Significant combination of Aβ aggregation inhibitory and neuroprotective properties in silico, in vitro and in vivo by bis(propyl)-cognitin, a multifunctional anti-Alzheimer's agent.

Inhibition of Aβ aggregation and neurotoxicity has been developed as an attractive therapeutic strategy to combat Alzheimer's disease (AD). Bis(propyl)-cognitin (B3C) is a multifunctional dimer derived from tacrine. Herein, the anti-aggregation and disassembly effects of B3C on Aβ, together with the neuroprotective effects and underlying mechanisms of B3C against Aβ-induced neurotoxicity were investigated in silico, in vitro and in vivo. Data from Thioflavin-T fluorescence and atomic force microscopy assays indicated that B3C (1-10 μM), but not its monomer tacrine, greatly inhibited the formation of Aβ fibrils and disaggregated pre-formed mature Aβ fibrils.

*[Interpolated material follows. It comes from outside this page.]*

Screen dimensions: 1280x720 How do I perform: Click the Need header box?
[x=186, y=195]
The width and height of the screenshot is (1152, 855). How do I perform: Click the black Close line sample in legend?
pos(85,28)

Comparative molecular dynamics simulation results revealed a possible binding mode that prevented Aβ fibrils formation, showing that B3C favorably bound to Aβ via hydrophobic interactions. Additionally, B3C was able to block the neurotoxicity caused by Aβ fibrils in cultured PC12 cells. Very encouragingly, B3C (0.3 and 0.45 mg/kg) markedly alleviated the cognitive impairments in rats insulted by intra-hippocampal injection of Aβ1-42 fibrils, more potently than tacrine (1 and 2 mg/kg). Furthermore, mechanistic studies demonstrated that B3C reversed the inhibition of phospho-GSK3β at Ser9 site in vitro and in vivo caused by Aβ, suggesting the neuroprotection of B3C was achieved through the inhibition of GSK3β pathway. These findings indicate that B3C could serve as an effective inhibitor of Aβ aggregation and neurotoxicity, and provide novel molecular insights into the potential application of B3C in AD prevention and treatment.